Exercise details: Only the lines from the one with "Viewport: 1200px width, 630px" through the last line of the data below are to be duplicated, exactly and without pictures.
-- Opening Marker --
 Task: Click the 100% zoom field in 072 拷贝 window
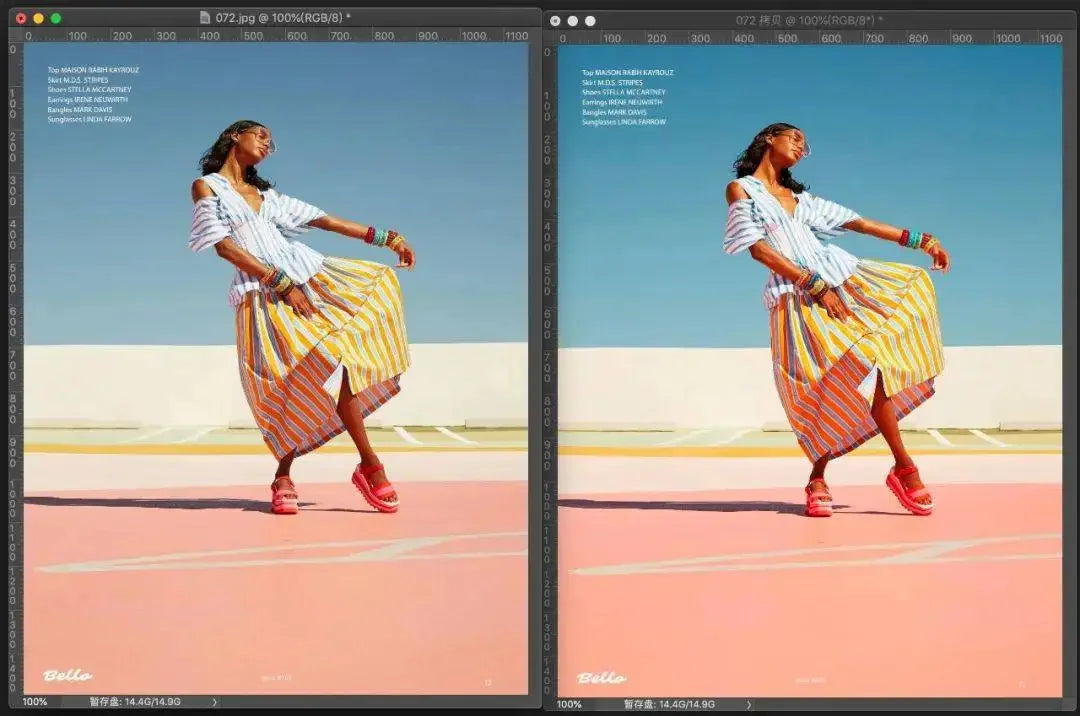click(569, 704)
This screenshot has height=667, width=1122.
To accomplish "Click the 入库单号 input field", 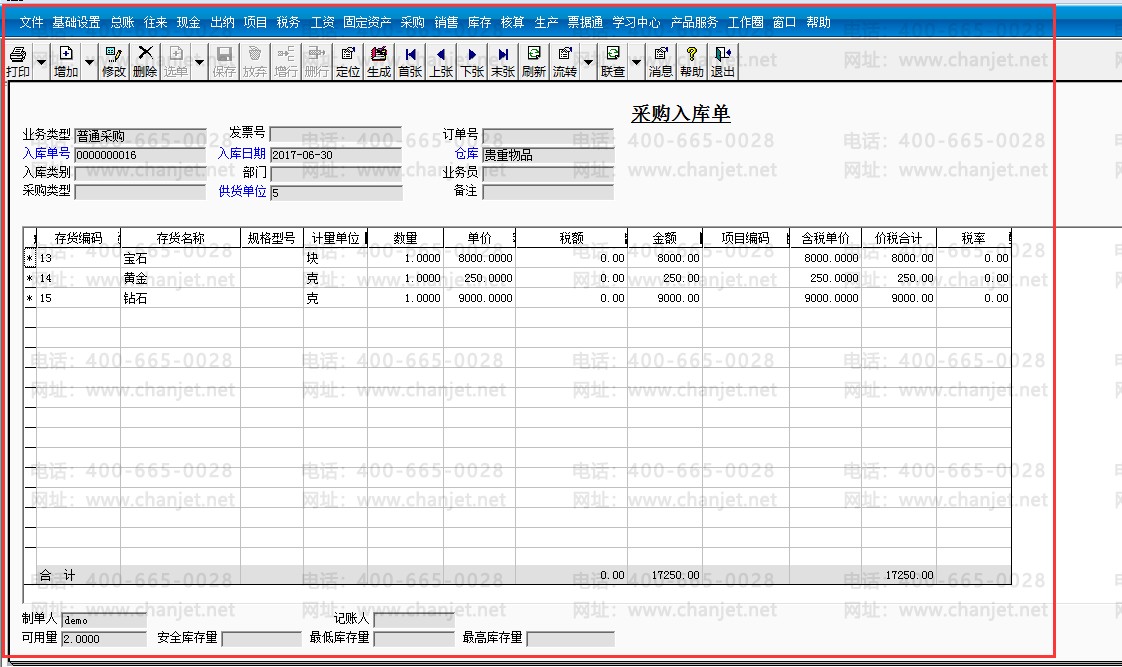I will pos(138,155).
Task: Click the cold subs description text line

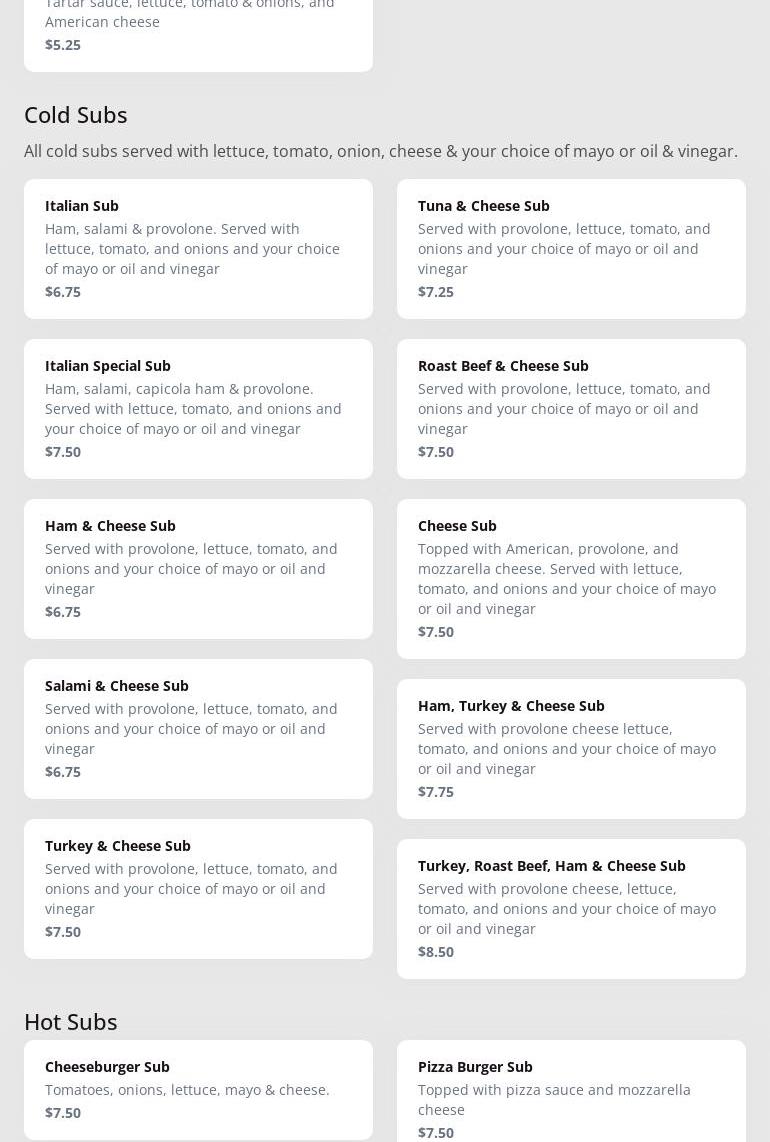Action: [x=381, y=151]
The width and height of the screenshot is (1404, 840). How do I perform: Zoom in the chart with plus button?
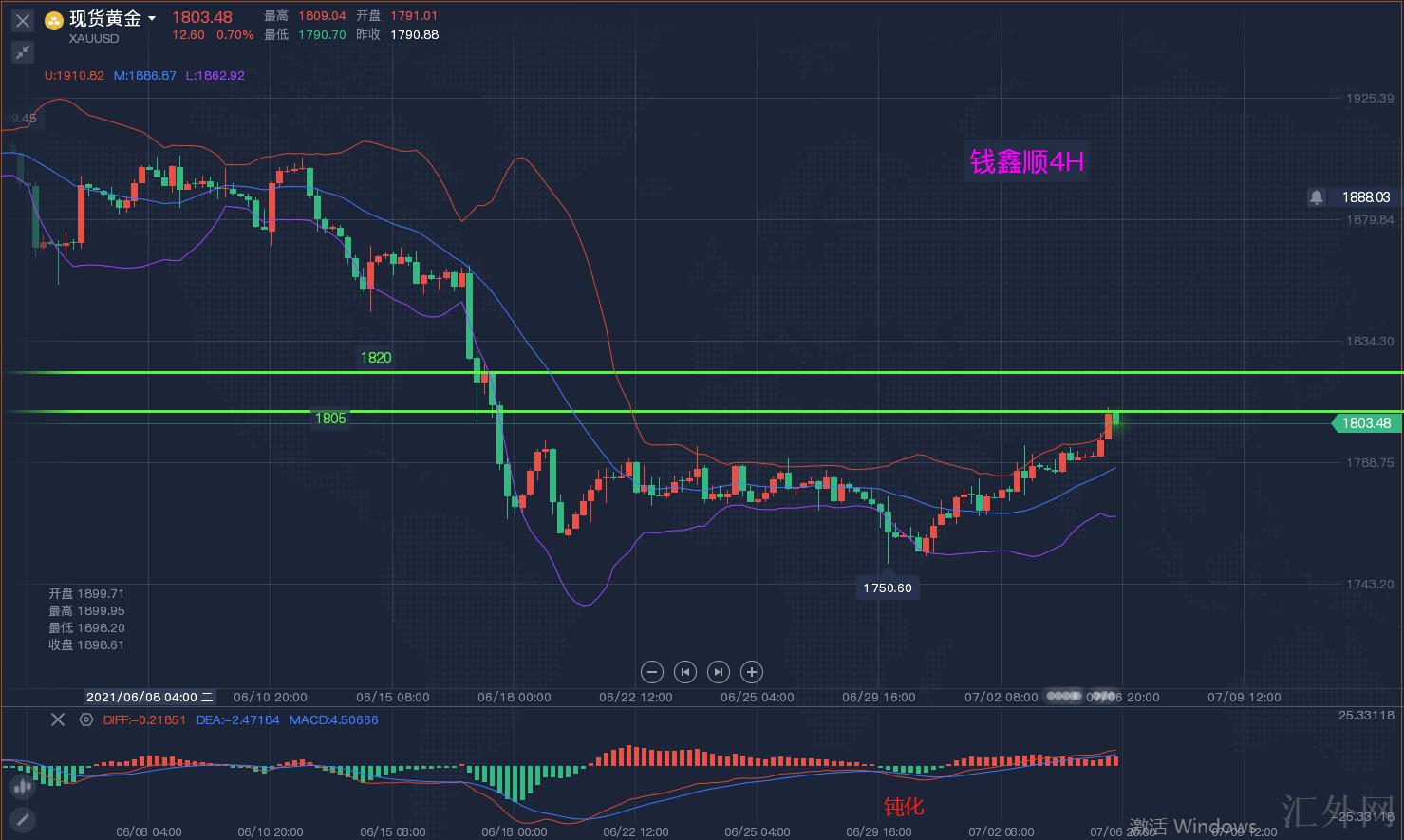[751, 672]
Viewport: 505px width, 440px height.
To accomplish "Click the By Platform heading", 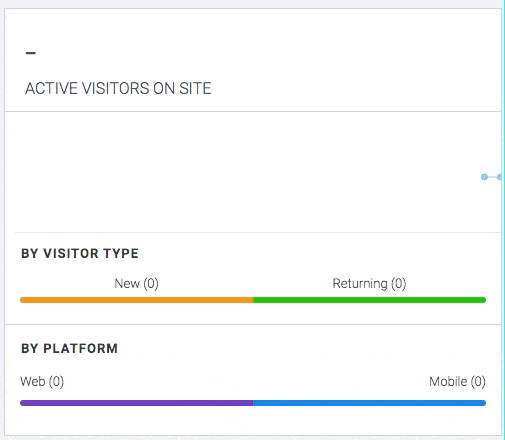I will [69, 349].
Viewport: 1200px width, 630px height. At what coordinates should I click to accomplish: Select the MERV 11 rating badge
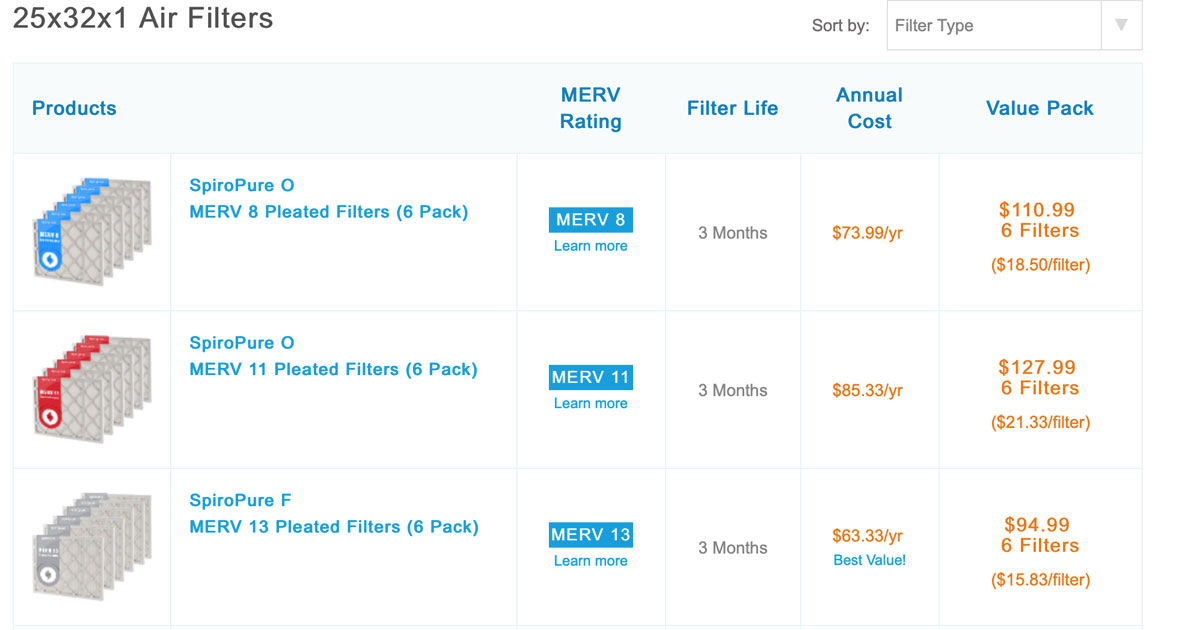(x=590, y=377)
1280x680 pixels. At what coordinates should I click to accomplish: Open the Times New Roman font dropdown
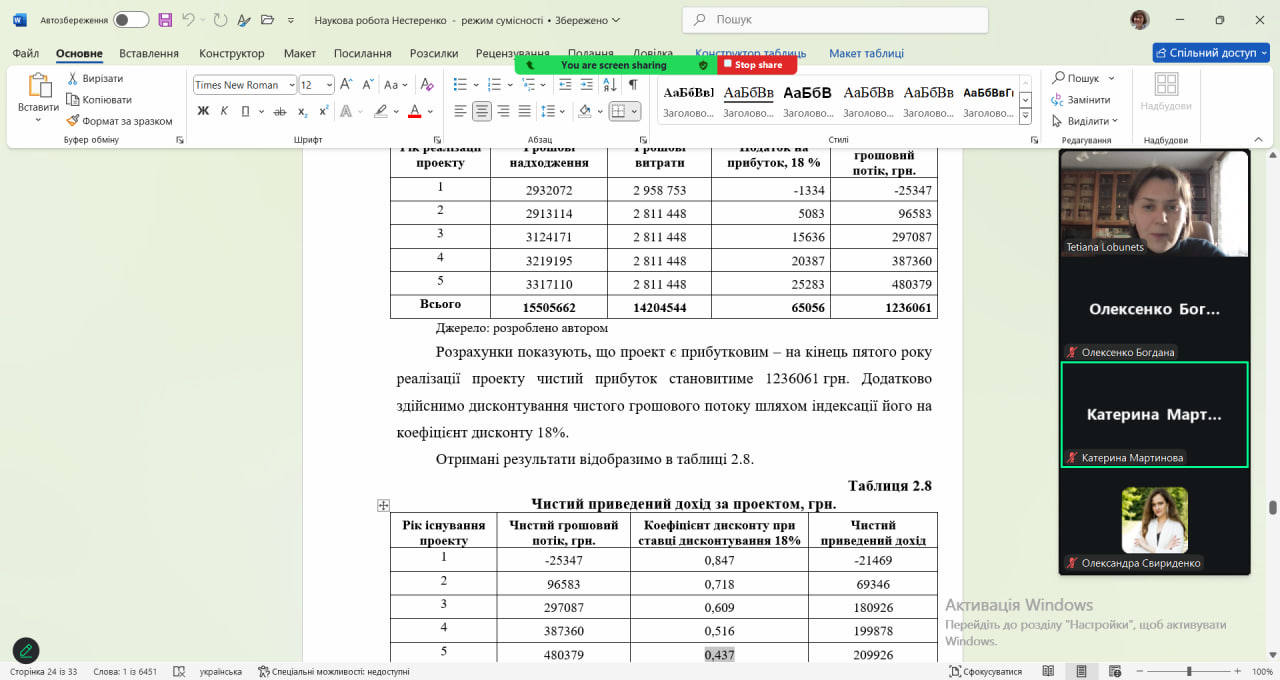click(x=245, y=85)
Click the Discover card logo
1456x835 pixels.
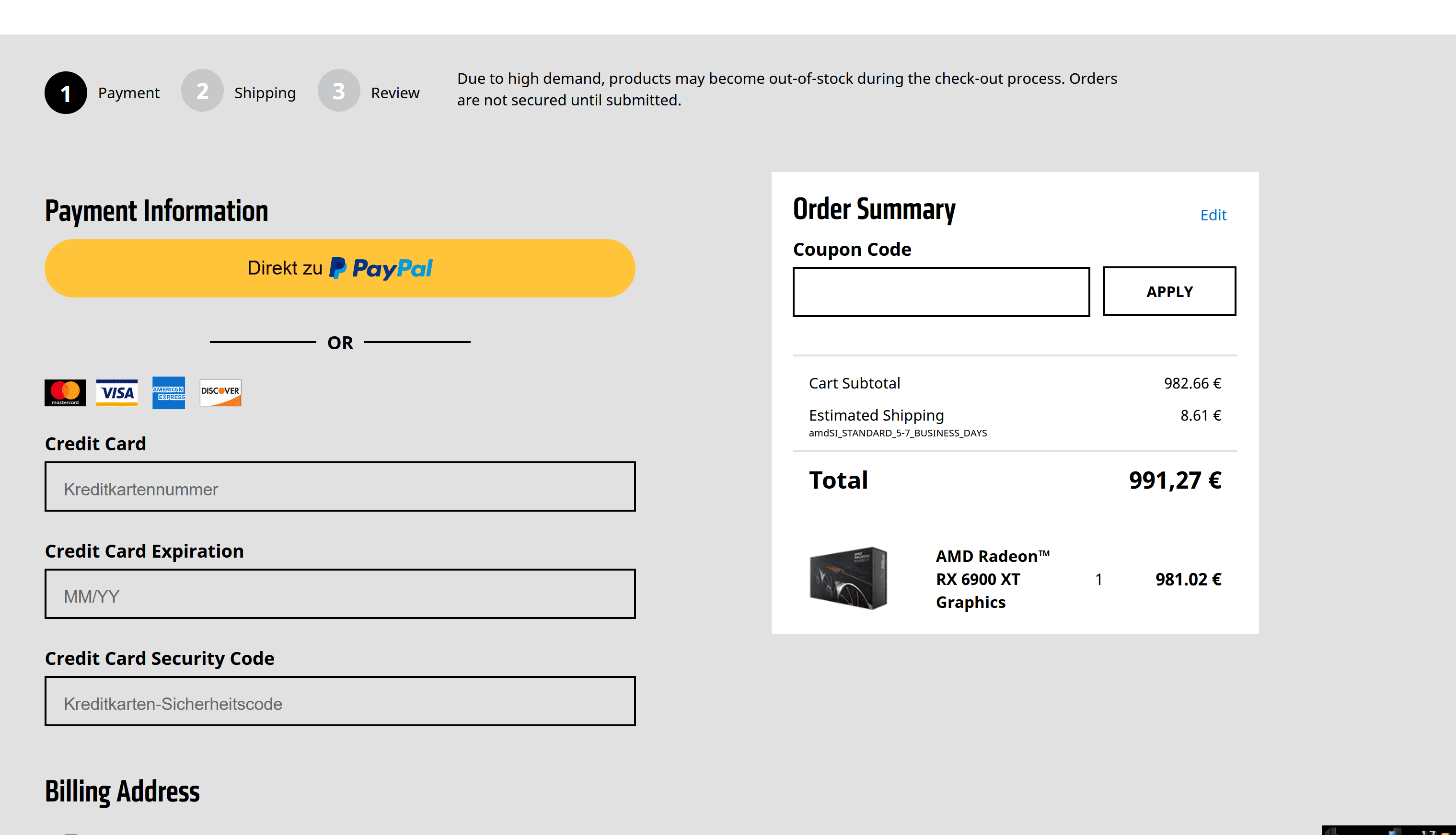(220, 393)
-- Closing Marker --
Reply:
Viewport: 1200px width, 630px height. At what coordinates should I click to accomplish: Select the MERV 11 rating badge
(x=590, y=377)
1280x680 pixels. At what coordinates should I click to accomplish: Open the Times New Roman font dropdown
click(x=245, y=85)
Click the Discover card logo
1456x835 pixels.
(220, 393)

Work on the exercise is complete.